** BEGIN Entries **
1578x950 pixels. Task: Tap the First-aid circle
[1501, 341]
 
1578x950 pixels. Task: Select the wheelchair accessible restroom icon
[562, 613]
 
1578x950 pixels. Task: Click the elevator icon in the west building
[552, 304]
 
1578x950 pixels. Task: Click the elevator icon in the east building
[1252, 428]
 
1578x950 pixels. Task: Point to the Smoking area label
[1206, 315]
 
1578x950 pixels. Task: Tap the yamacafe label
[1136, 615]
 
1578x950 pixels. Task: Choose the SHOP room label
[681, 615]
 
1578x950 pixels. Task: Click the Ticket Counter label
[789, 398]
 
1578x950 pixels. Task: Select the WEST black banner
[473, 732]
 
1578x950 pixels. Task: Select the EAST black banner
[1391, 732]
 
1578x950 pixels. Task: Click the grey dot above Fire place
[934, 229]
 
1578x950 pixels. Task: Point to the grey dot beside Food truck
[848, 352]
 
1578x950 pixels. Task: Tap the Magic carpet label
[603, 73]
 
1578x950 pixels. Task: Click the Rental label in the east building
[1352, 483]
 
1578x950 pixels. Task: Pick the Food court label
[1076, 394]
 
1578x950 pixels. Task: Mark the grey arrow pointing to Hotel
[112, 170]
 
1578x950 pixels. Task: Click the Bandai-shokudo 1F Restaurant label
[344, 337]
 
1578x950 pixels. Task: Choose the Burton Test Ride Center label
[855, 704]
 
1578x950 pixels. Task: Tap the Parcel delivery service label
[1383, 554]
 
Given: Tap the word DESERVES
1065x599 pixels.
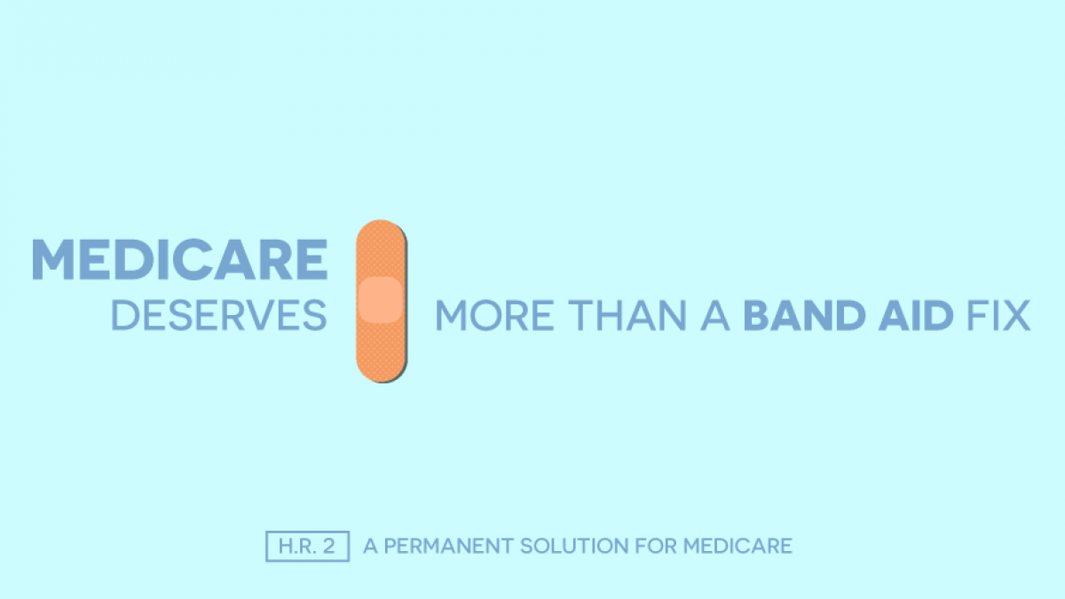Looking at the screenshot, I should [x=218, y=316].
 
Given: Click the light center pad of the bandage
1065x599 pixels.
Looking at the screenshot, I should [x=381, y=299].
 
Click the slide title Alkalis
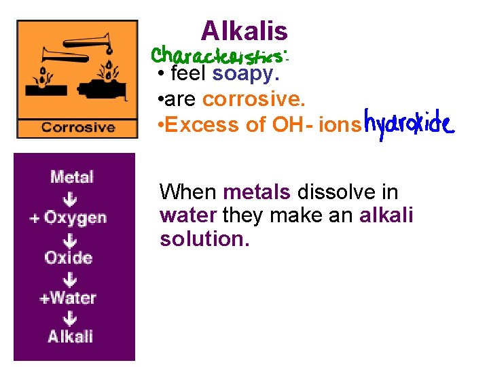(x=244, y=31)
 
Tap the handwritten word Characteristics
(x=220, y=54)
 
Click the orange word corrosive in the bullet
(x=254, y=99)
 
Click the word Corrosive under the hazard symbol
(x=77, y=126)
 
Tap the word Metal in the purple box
(x=72, y=177)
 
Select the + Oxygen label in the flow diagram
(x=69, y=217)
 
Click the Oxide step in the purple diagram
(x=69, y=258)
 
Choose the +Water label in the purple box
(x=68, y=298)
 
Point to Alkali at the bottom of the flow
(x=71, y=336)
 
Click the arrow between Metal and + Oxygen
(x=70, y=198)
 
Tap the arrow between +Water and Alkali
(x=70, y=317)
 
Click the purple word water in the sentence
(x=188, y=216)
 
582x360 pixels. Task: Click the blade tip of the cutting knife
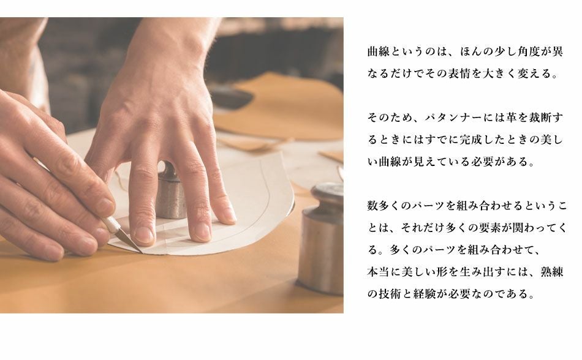[x=142, y=253]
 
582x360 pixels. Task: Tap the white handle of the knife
[x=111, y=224]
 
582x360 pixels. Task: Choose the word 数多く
[x=384, y=205]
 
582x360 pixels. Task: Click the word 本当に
[x=384, y=272]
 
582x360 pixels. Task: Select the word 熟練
[x=551, y=272]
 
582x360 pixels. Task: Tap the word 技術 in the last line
[x=390, y=294]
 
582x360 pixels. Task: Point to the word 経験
[x=425, y=294]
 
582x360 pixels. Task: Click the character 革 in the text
[x=511, y=118]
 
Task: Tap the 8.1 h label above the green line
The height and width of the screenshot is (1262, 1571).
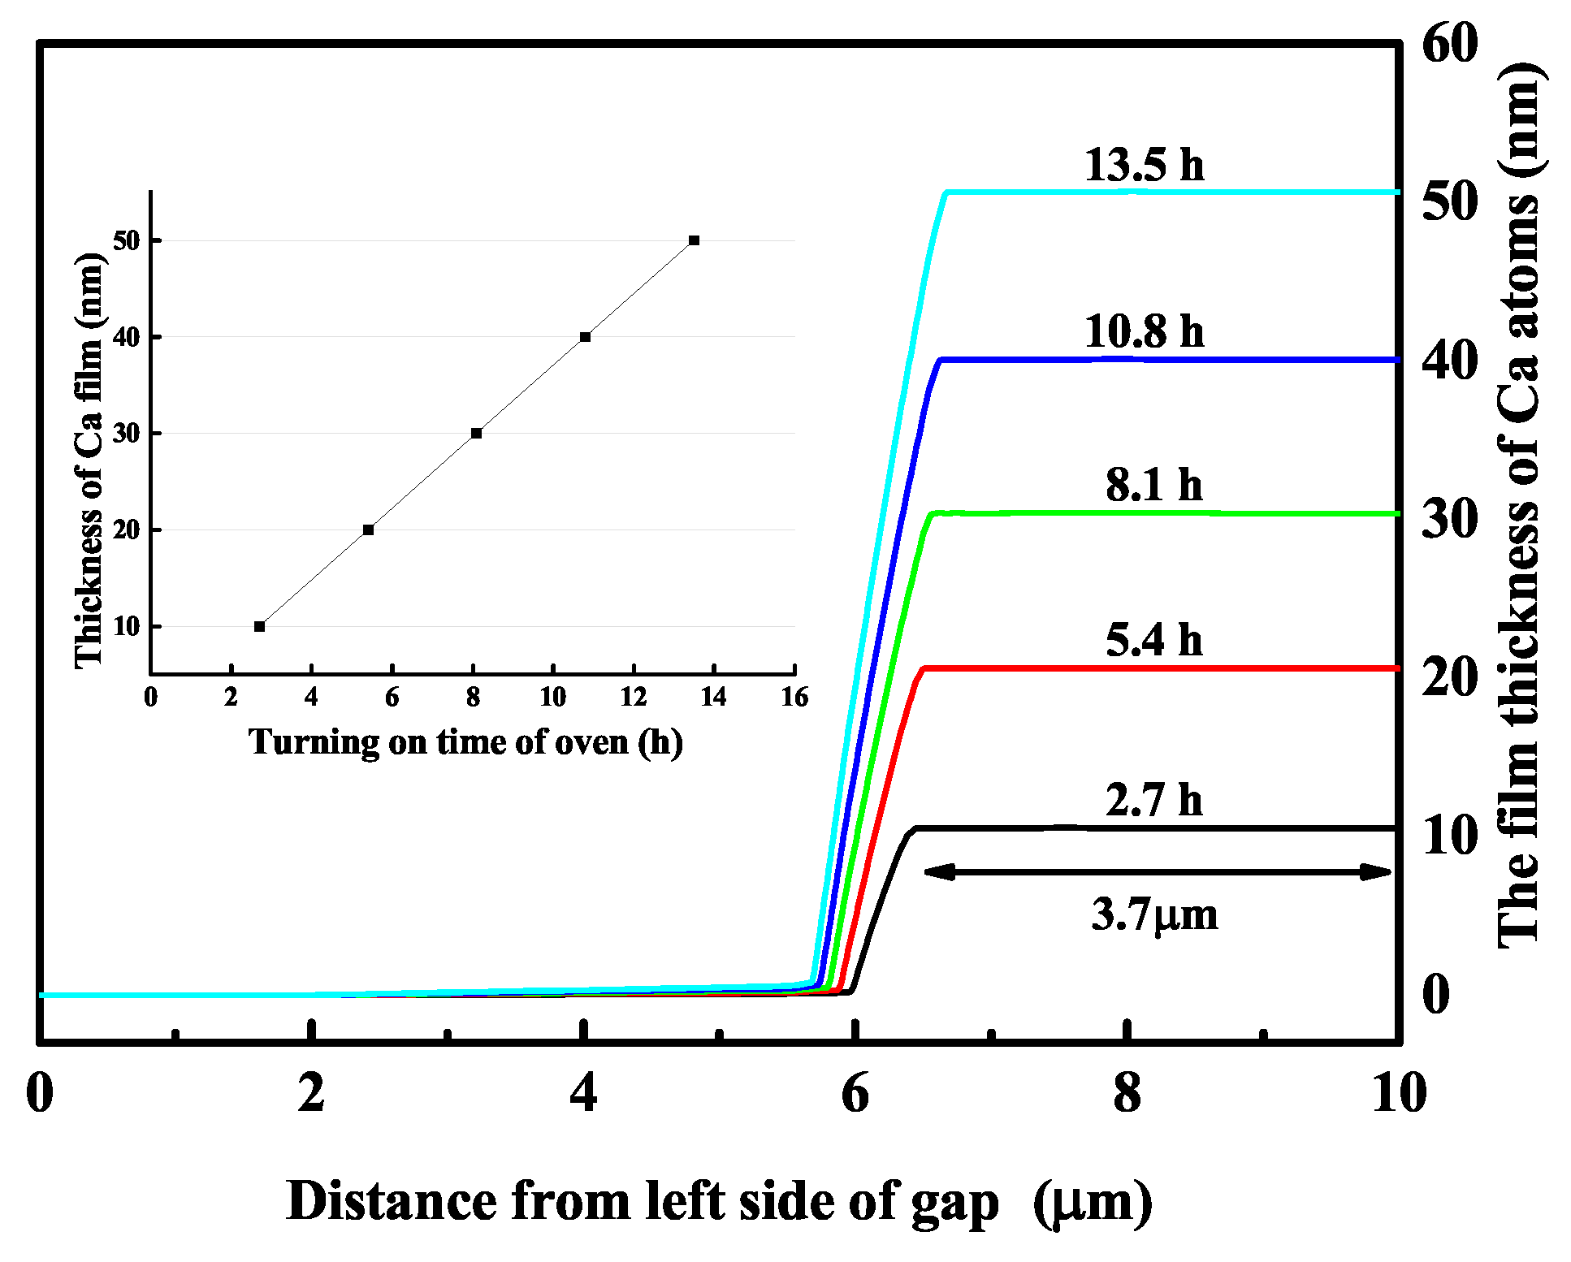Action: pyautogui.click(x=1153, y=485)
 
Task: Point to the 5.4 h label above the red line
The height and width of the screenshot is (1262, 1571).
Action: pyautogui.click(x=1153, y=640)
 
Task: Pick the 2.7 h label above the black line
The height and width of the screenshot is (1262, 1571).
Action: pyautogui.click(x=1153, y=800)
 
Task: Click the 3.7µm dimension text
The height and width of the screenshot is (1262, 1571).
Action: pyautogui.click(x=1154, y=915)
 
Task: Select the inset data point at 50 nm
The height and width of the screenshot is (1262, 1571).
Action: pyautogui.click(x=694, y=240)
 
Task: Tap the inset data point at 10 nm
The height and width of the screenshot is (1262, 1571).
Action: pyautogui.click(x=259, y=626)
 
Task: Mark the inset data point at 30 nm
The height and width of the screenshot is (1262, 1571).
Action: pyautogui.click(x=477, y=434)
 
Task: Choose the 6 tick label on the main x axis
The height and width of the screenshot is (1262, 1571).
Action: pyautogui.click(x=855, y=1093)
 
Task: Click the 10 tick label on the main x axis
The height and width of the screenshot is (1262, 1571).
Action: pyautogui.click(x=1399, y=1093)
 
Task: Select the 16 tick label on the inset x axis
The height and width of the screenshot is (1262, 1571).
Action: pyautogui.click(x=794, y=697)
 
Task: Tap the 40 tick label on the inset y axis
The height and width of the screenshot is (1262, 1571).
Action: pyautogui.click(x=127, y=337)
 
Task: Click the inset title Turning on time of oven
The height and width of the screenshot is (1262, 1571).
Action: pyautogui.click(x=465, y=741)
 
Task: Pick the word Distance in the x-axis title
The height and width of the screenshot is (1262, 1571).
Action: pyautogui.click(x=392, y=1200)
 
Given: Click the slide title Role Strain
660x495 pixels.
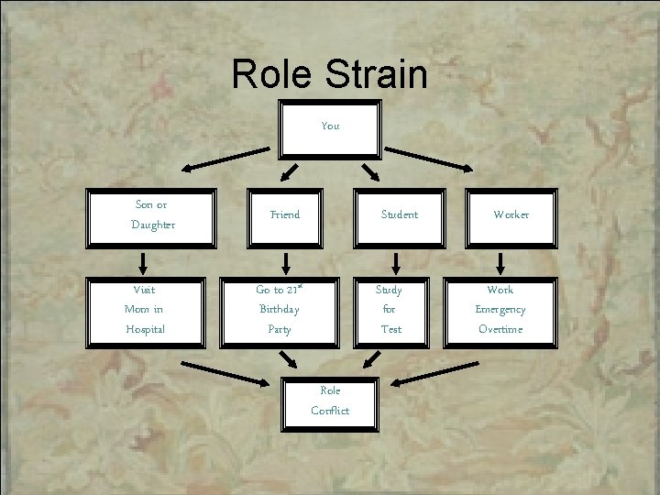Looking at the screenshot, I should click(x=329, y=74).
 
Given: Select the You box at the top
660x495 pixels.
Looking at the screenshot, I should click(x=329, y=126).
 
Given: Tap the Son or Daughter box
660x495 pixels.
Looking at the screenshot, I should click(x=151, y=217).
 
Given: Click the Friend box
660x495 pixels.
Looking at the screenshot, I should click(x=285, y=217).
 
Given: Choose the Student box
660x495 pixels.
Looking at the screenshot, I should click(x=399, y=217).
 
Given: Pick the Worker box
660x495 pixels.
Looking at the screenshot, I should click(x=511, y=217).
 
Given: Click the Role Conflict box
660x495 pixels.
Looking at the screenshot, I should click(x=330, y=401).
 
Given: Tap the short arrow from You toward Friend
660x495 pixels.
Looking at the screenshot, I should click(x=290, y=172).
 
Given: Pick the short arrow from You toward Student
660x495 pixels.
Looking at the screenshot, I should click(x=370, y=172).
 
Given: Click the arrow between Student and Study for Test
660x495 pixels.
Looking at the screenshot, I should click(x=396, y=262).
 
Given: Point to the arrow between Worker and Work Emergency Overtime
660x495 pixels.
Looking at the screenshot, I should click(x=500, y=262).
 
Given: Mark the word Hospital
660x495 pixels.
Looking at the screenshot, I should click(x=146, y=329).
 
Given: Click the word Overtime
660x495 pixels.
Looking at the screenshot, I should click(x=500, y=329).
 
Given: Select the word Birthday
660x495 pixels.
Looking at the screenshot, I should click(x=280, y=309).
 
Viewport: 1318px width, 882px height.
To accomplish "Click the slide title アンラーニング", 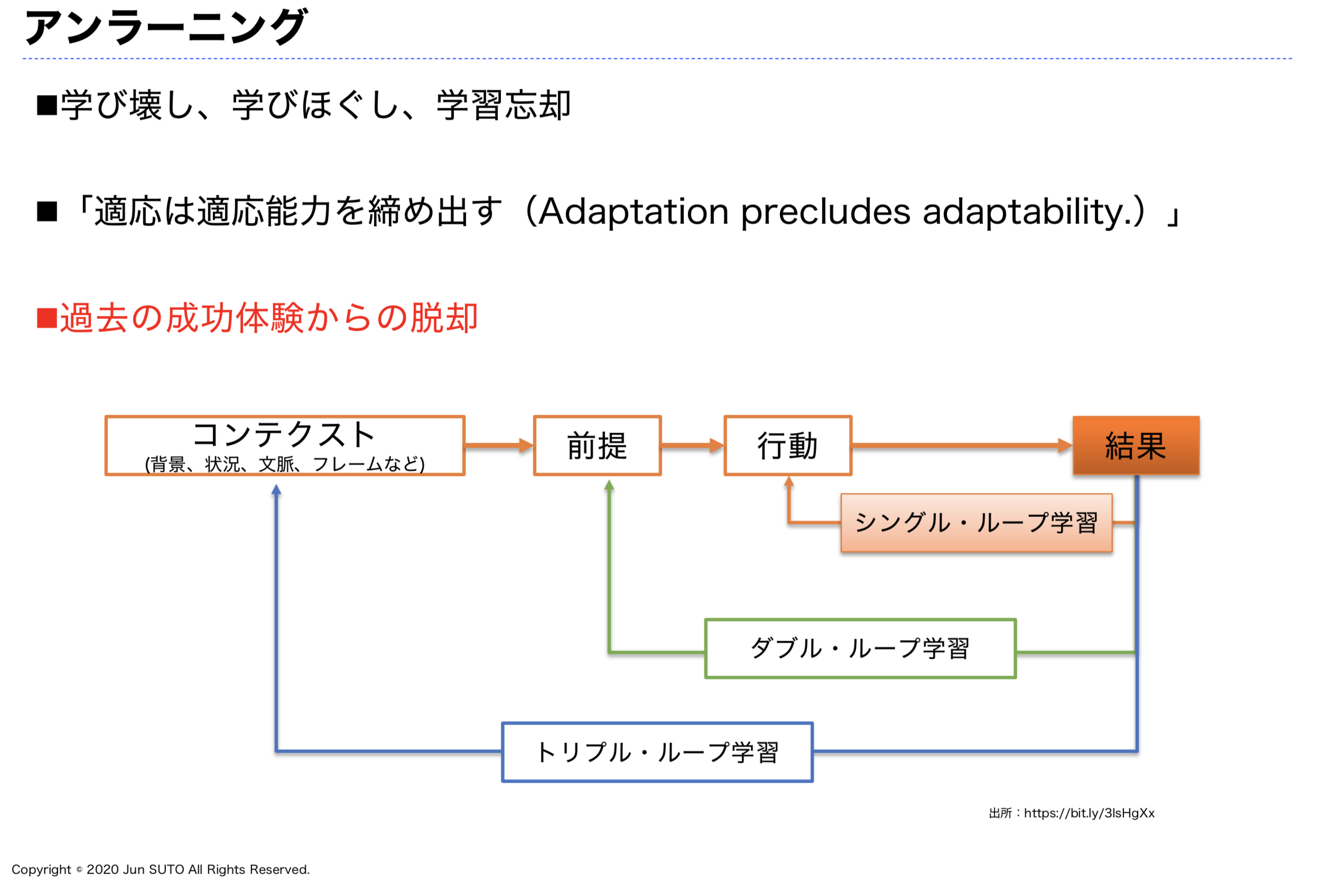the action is [165, 26].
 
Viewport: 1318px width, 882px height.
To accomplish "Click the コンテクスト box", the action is [285, 446].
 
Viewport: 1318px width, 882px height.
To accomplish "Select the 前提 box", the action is [597, 446].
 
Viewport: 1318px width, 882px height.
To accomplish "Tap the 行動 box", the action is [788, 446].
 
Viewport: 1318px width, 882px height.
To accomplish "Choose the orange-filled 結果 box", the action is [1136, 446].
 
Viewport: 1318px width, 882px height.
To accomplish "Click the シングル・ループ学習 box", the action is [977, 522].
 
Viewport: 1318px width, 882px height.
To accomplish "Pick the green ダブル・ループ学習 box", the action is [860, 649].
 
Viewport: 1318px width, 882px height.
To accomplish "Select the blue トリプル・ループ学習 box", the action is [657, 752].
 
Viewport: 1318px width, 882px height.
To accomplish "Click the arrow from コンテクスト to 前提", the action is [499, 446].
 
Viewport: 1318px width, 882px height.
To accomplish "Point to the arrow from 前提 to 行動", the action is [693, 446].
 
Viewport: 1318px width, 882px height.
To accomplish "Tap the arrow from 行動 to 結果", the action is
** END Entries **
*Problem*. Set down the rows once more, unchanged, in the stretch from the line containing "Task: Select the inset data point at 50 nm" through the line containing "Action: pyautogui.click(x=855, y=1093)".

*Output for this task*.
Task: Select the inset data point at 50 nm
The height and width of the screenshot is (1262, 1571).
Action: pyautogui.click(x=694, y=240)
 
Task: Tap the inset data point at 10 nm
The height and width of the screenshot is (1262, 1571).
Action: pyautogui.click(x=259, y=626)
 
Task: Mark the inset data point at 30 nm
The height and width of the screenshot is (1262, 1571).
Action: pyautogui.click(x=477, y=434)
 
Task: Choose the 6 tick label on the main x axis
The height and width of the screenshot is (1262, 1571).
Action: pyautogui.click(x=855, y=1093)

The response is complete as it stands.